What to work on ▸ Without adding anything, give again the lines from the one holding "Viewport: 415px width, 354px" through the final line of the records, exactly, with both ends included and pictures dropped.

+ + + + +

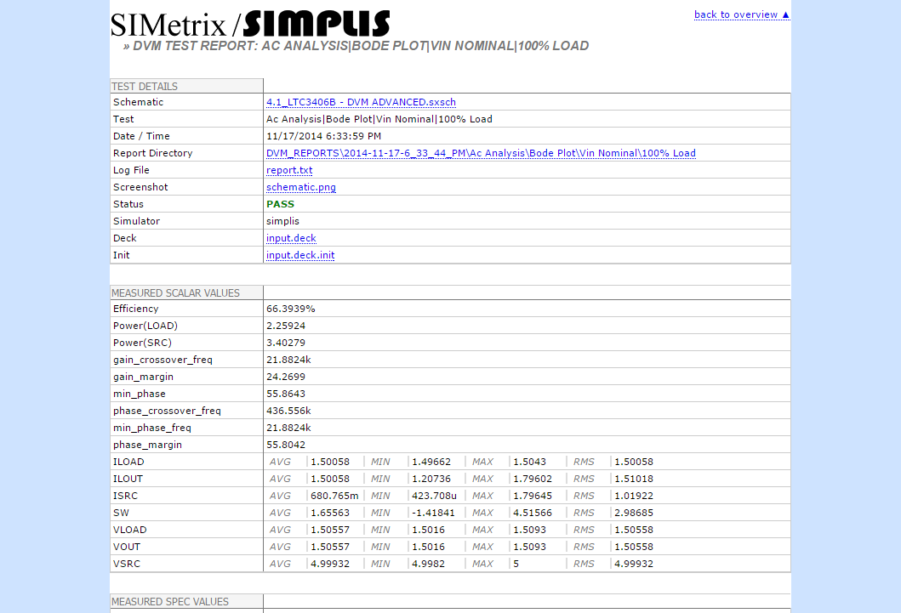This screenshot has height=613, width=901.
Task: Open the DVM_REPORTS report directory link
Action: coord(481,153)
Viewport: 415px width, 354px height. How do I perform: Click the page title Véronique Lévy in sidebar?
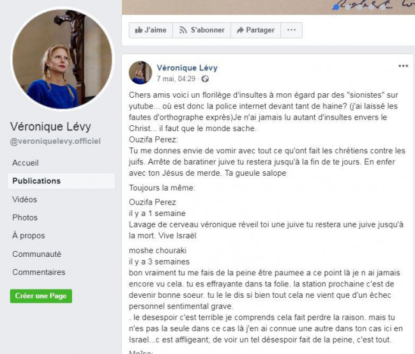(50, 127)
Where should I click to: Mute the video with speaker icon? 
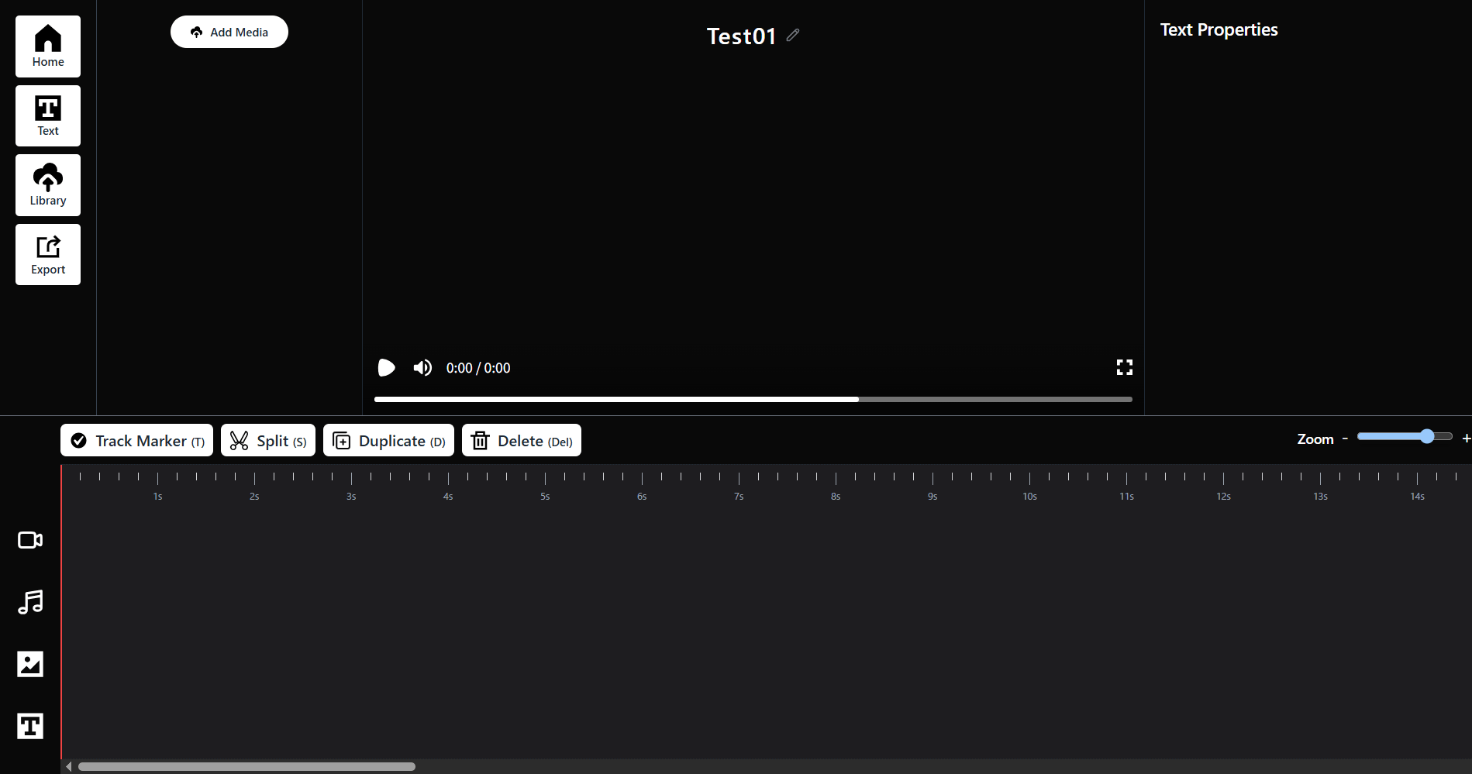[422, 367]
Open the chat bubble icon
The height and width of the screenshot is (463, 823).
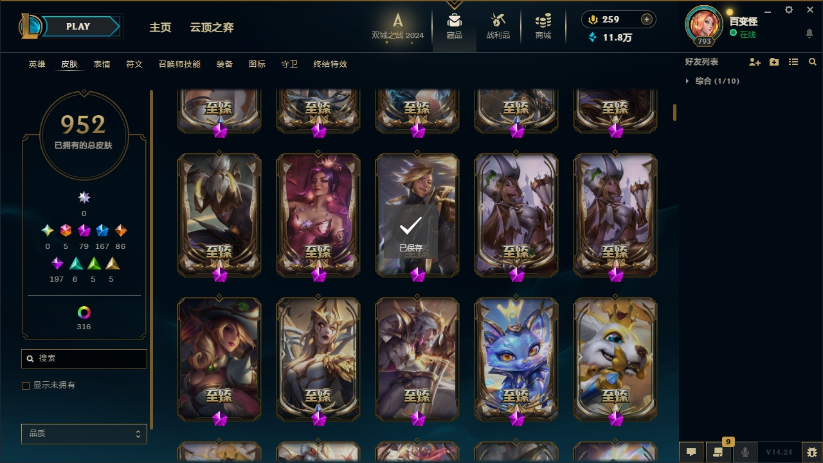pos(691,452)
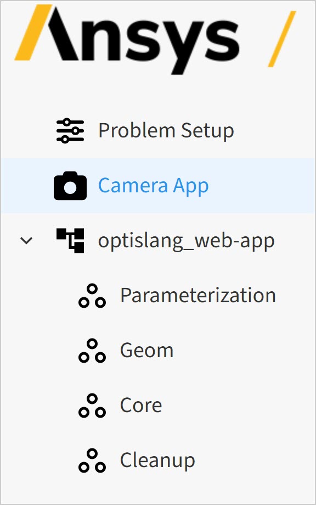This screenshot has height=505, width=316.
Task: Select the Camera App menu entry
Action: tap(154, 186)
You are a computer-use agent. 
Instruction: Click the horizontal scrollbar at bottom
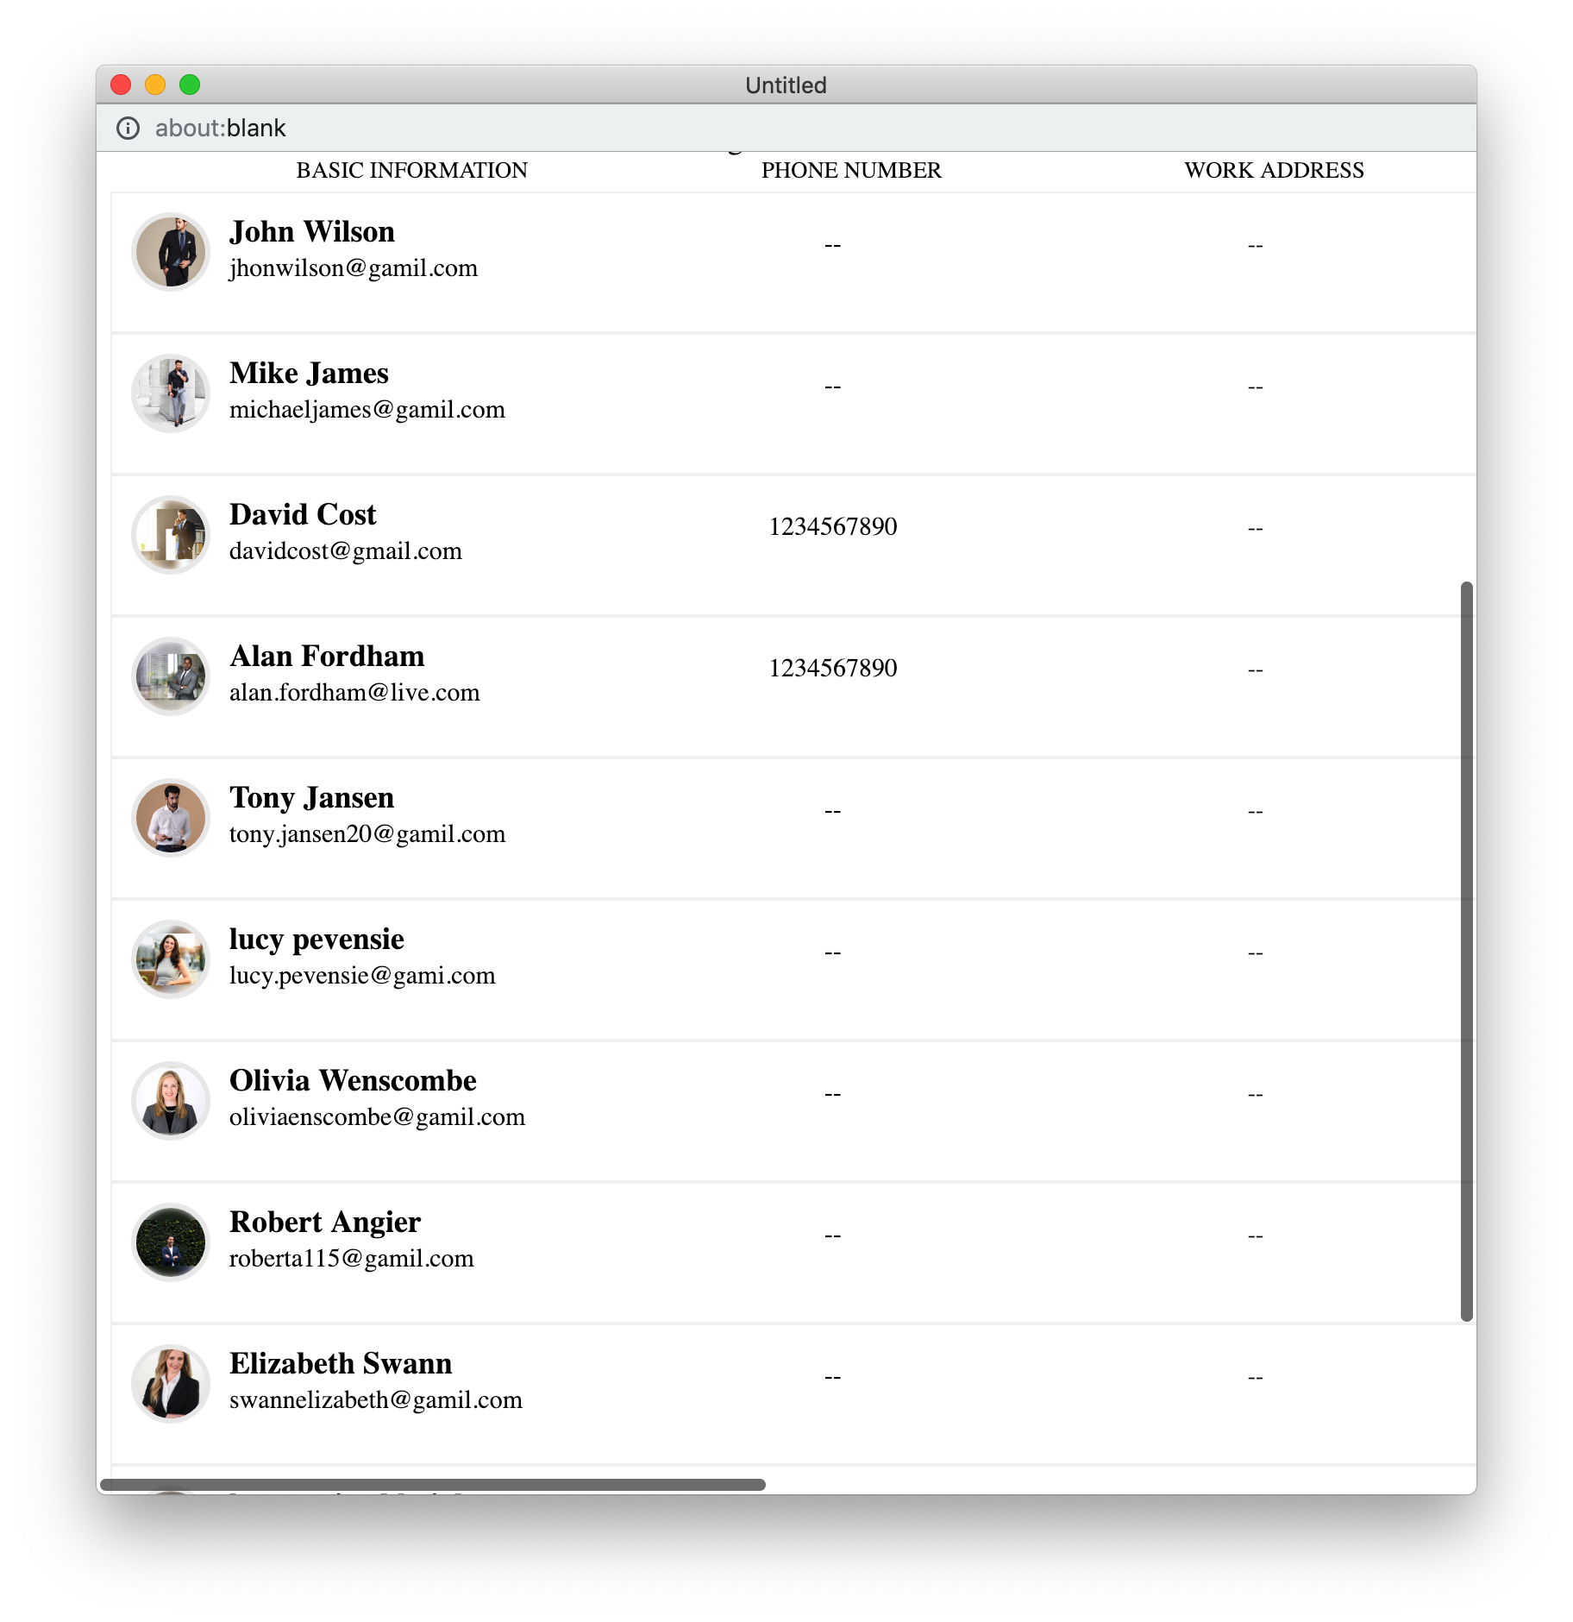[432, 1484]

+ + + + +

Exercise result ▸
Viewport: 415px width, 354px height. How do I perform: Click the page title Véronique Lévy in sidebar?
(50, 127)
Where should I click to: Mute the video with speaker icon? 
[422, 367]
Open the chat bubble icon
The height and width of the screenshot is (463, 823).
pos(691,452)
This screenshot has height=505, width=316.
Task: Select the Camera App menu entry
Action: tap(154, 186)
You are a computer-use agent. 
Instruction: Click the horizontal scrollbar at bottom
[432, 1484]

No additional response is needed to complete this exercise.